Opinión

Ver llorar

A MÍ AMIGA Ana sus padres se le murieron uno detrás de otro y bastante antes de tiempo. Él pasó una enfermedad torturante, que es una palabra que tal vez no existe pero que me apetece poner aquí, y ella sufrió un ictus fatal pocas semanas después. De aquello hace ocho años, pero ayer, mientras tomábamos un té, Ana me dijo que a veces aún siente una necesidad tan inmensa de hablar con ellos que la imposibilidad se le agarra al corazón como una garra y no puede evitar llorar desconsoladamente. El otro día le sucedió en la mesa, mientras comían. Su marido se puso tan nervioso que le sugirió la posibilidad de buscar un médium que pudiera borrar por un instante esa terrible sensación de orfandad.
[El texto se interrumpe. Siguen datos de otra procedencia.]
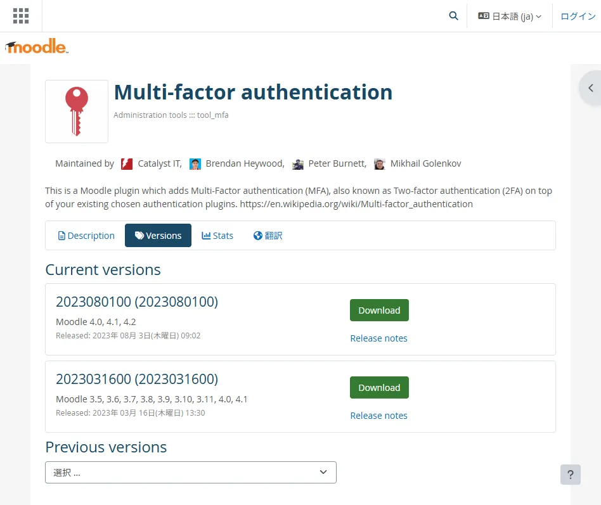Viewport: 601px width, 505px height.
Task: Click Mikhail Golenkov's avatar
Action: click(380, 164)
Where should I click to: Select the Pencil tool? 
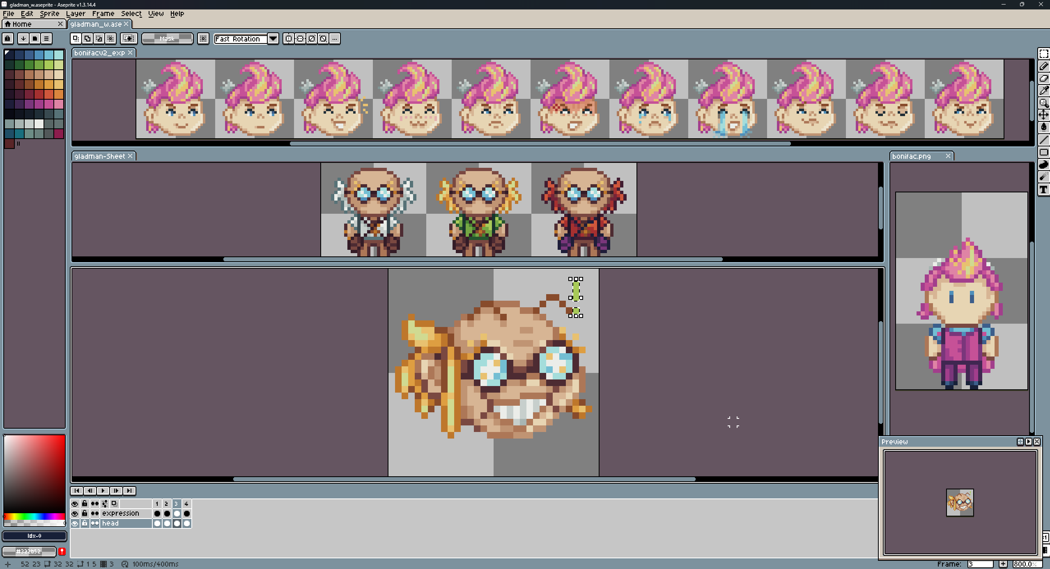click(1043, 66)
Nos reímos juntas por la respuesta, que hablaba más del estupor y la incapacidad que nos provoca el dolor de los demás que de la fe en los espíritus. Rafa, que es un hombre acostumbrado a solucionar problemas, no puede hacer nada con este.

Hay ausencias que no se acaban nunca. Con el tiempo, la carne se cierra sobre ellas pero están ahí, latiendo en algún lugar.

A mí, como a ti, supongo, ver llorar a un adulto, incluso sabiendo los motivos, me provoca congoja. Mucho más cuando contemplo ese llanto en alguien que va por la calle tan sumergido en su dolor que olvida la norma tácita que nos empuja a disimularlo. La puñetera civilización a veces nos hace la puñeta y las lágrimas no están bien vistas. Si además eres mujer, enseguida puedes parecer loca o desequilibrada, pero más allá de eso, la estampa de una persona sollozando en soledad en un lugar público es demoledora.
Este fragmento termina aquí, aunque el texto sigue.